Polly Price named Andrew Carnegie Fellow

Each fellow receives up to $200,000 toward the funding of significant research and writing in the social sciences and humanities - the most generous stipend of its kind.


Polly J. Price 86C 86G, Asa Griggs Candler Professor of Law and professor of global health at Emory University, has been named one of 35 recipients of the 2017 Andrew Carnegie fellowship.

The program recognizes an exceptional group of both established and emerging scholars, journalists, and authors with the goal of strengthening US democracy, driving technological and cultural creativity, exploring global connections and global ruptures, and improving natural and human environments.

Price will use her award to write a book about how governments confront the challenge of contagious disease, titled Governing Disease: Epidemics, Law, and the Challenge of Disease Control in a Democratic Society.

“The book’s premise is that we have much to learn from the study of governmental response to public health crises in the past,” says Price. Drawing from historical examples, the book will provide a set of important lessons for lawmakers.

“The goal is to help initiate, encourage, and frame the terms of public debate on how governments can best respond to health threats in the future,” Price says.

As a professor of both law and global health, Price is well placed to provide insights on government responses to epidemics. She also serves as a faculty member in health law and regulatory policy with the Emory Antibiotic Resistance Center.

In 2013, Price was one of six professors chosen for the Robert Wood Johnson Foundation’s Scholar-in-Residence Program in public health law. In that capacity, she worked with the Centers for Disease Control and Prevention’s Division of Global Migration and Quarantine, the Texas Department of State Health Services, and the US-Mexico Border Health Commission to study tuberculosis control measures along the southern US border.

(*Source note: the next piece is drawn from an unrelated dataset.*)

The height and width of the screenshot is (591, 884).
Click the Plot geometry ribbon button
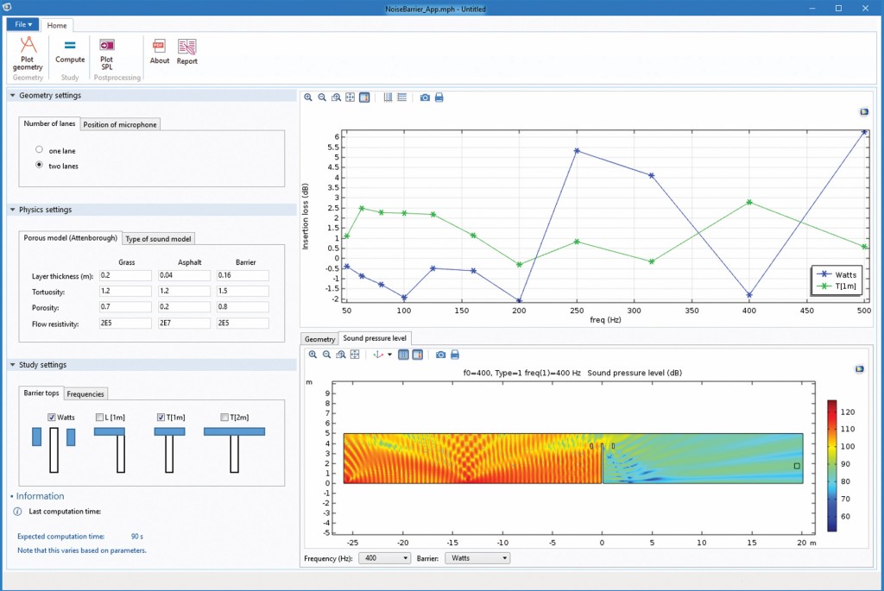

Price’s book will present three examples to shed light on both successes and failures in government responses to past epidemics: yellow fever in the 19th century, tuberculosis and the modern challenge of antibiotic drug resistance, and HIV/AIDS.

Faculty members honored

Mary Dudziak

Mary Dudziak, Asa Griggs Candler Professor of Law, has been elected the new president of the Society for Historians of American Foreign Relations. She takes up that position following her current post as vice president. The society seeks to promote “the study, advancement and dissemination of knowledge of American Foreign Relations,” including through the sponsorship of research, annual meetings, and publications. Dudziak is a leading US legal historian whose research is at the intersection of domestic law and US international affairs.

Jim Elliott

A. James Elliott 63C 66L has been honored by the Committee to Promote Inclusion in the Profession of the State Bar of Georgia with the Randolph Thrower Lifetime Achievement Award. Elliott is a cofounder of Georgia’s Legal Services Program, which has provided legal services to almost one million indigent Georgians, and of Georgia’s mandatory IOLTA program, which has raised $100 million for legal services programs and other legal charities. He is a fellow of the American College of Real Estate Lawyers as well as the American and Georgia Bar Foundations.

Randee Waldman

Randee J. Waldman, clinical professor of law and director of Emory Law’s Barton Juvenile Defender Clinic, was recognized with the Champion of Justice Award during the fall of the 2016 – 17 school year. The award is given by the National Juvenile Defender Center (NJDC), a nonprofit based in Washington, DC. The center was created in the late 1990s “to respond to the critical need to build the capacity of the juvenile defense bar and to improve access to counsel and quality of representation for children in the justice system.”

John Witte Jr.

John Witte Jr., Robert W. Woodruff Professor of Law, McDonald Distinguished Professor, and director of the Center for the Study of Law and Religion received an honorary doctorate from Heidelberg University. He grew up with the Heidelberg Catechism, and he spent a semester at the university as a von Humboldt-Stiftung Fellow in 1999. While there, Witte researched his first major book on law and the Reformation, Law and Protestantism: The Legal Teachings of the Lutheran Reformation (Cambridge University Press 2002), under the guidance of theologian Wolfgang Huber and others.